**Assignment:**
Print the records exactly as written, and let no picture into the answer.

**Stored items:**
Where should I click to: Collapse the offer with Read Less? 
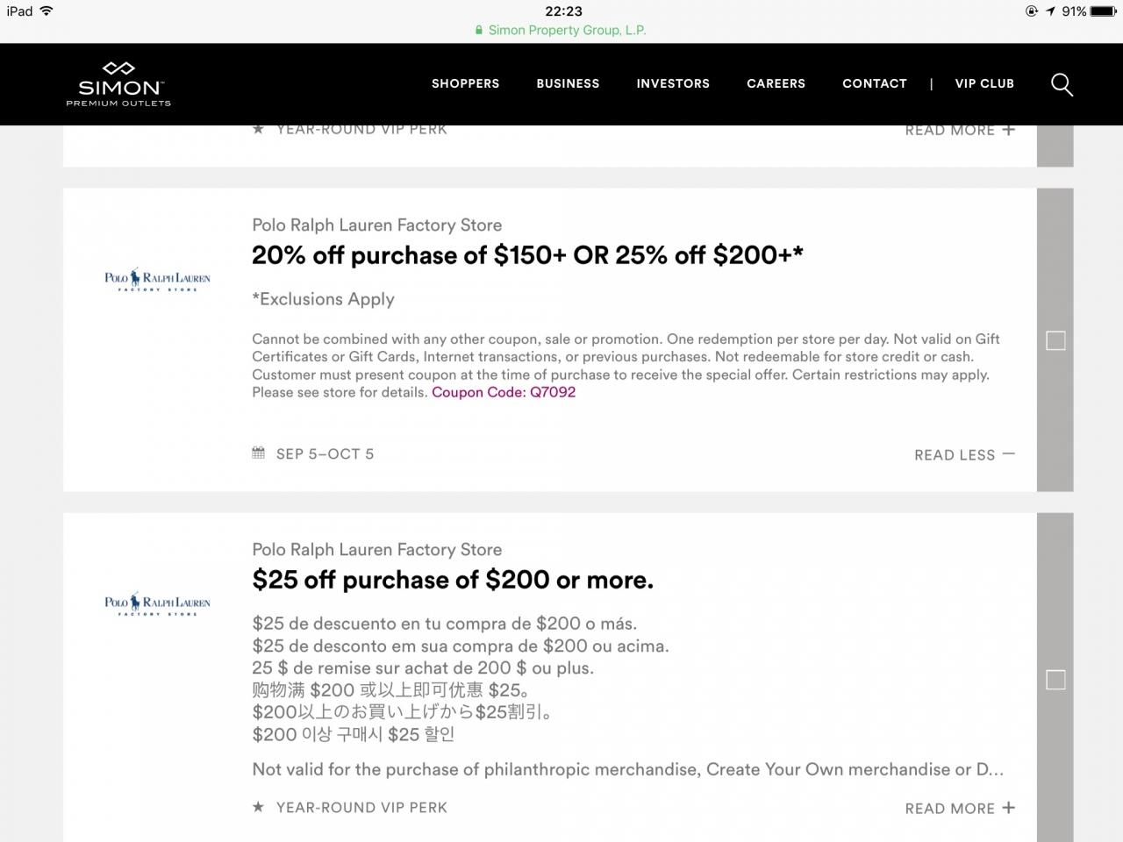tap(964, 454)
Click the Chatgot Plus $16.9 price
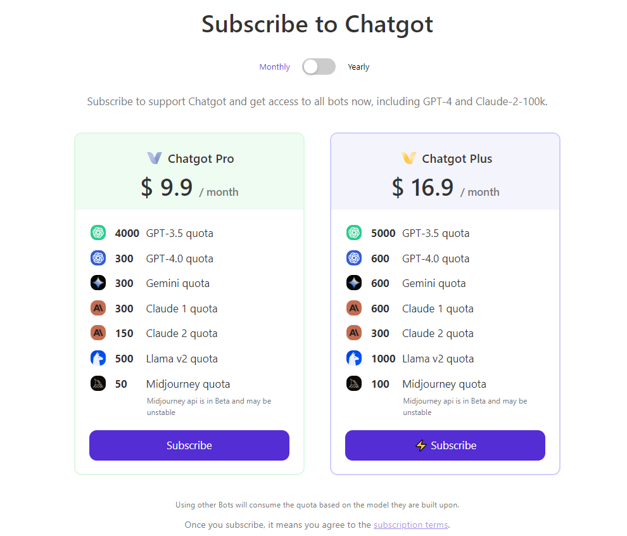 pos(422,188)
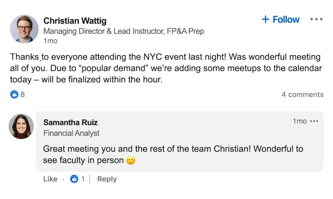Viewport: 333px width, 199px height.
Task: Like Samantha Ruiz's comment
Action: 50,179
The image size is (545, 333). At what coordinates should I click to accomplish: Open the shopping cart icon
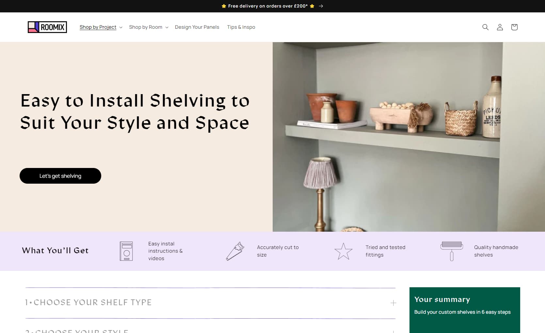click(514, 27)
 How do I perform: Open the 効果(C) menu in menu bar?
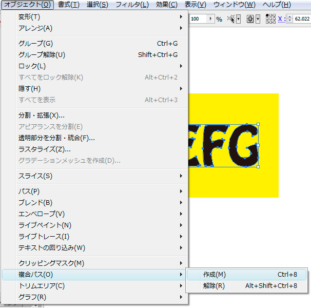pyautogui.click(x=166, y=5)
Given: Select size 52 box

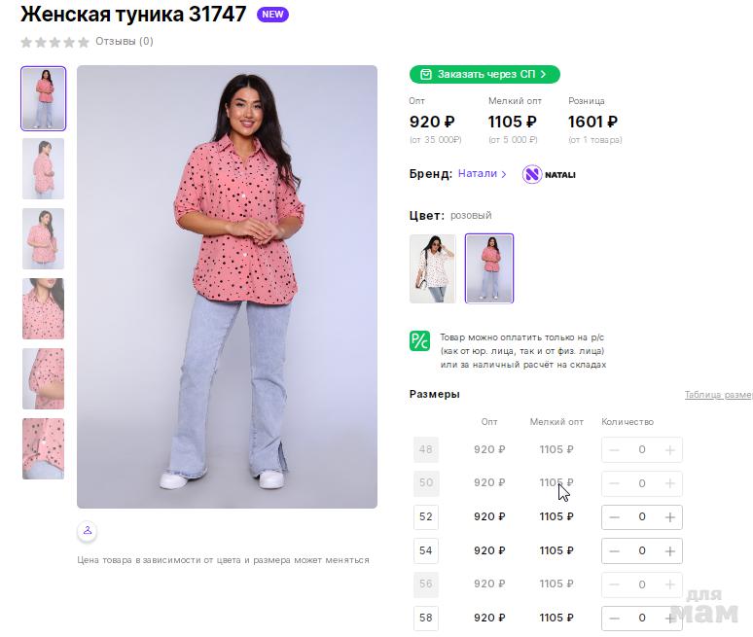Looking at the screenshot, I should [425, 517].
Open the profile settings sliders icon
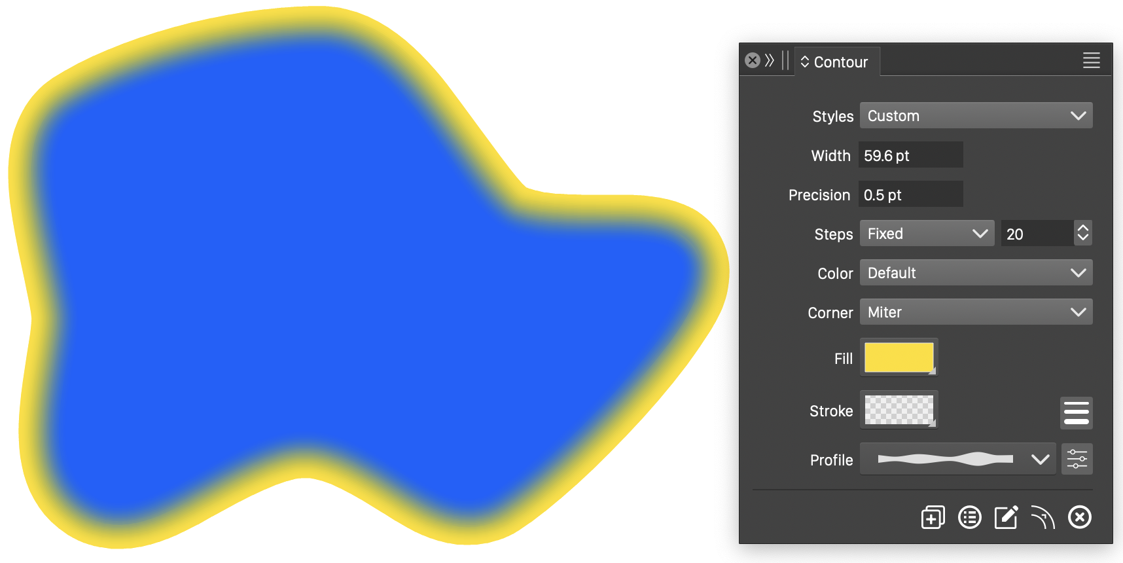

**Response to the task:**
Where should I click to: Collapse the offer with Read Less? 
tap(964, 454)
Click the Chatgot Plus $16.9 price
 pos(422,188)
Viewport: 333px width, 199px height.
Task: Like Samantha Ruiz's comment
Action: 50,179
The image size is (545, 333). At what coordinates should I click to accomplish: Open the shopping cart icon
click(514, 27)
 How do I perform: Open the 効果(C) menu in menu bar?
pyautogui.click(x=166, y=5)
Given: Select size 52 box

Looking at the screenshot, I should [425, 517].
Open the profile settings sliders icon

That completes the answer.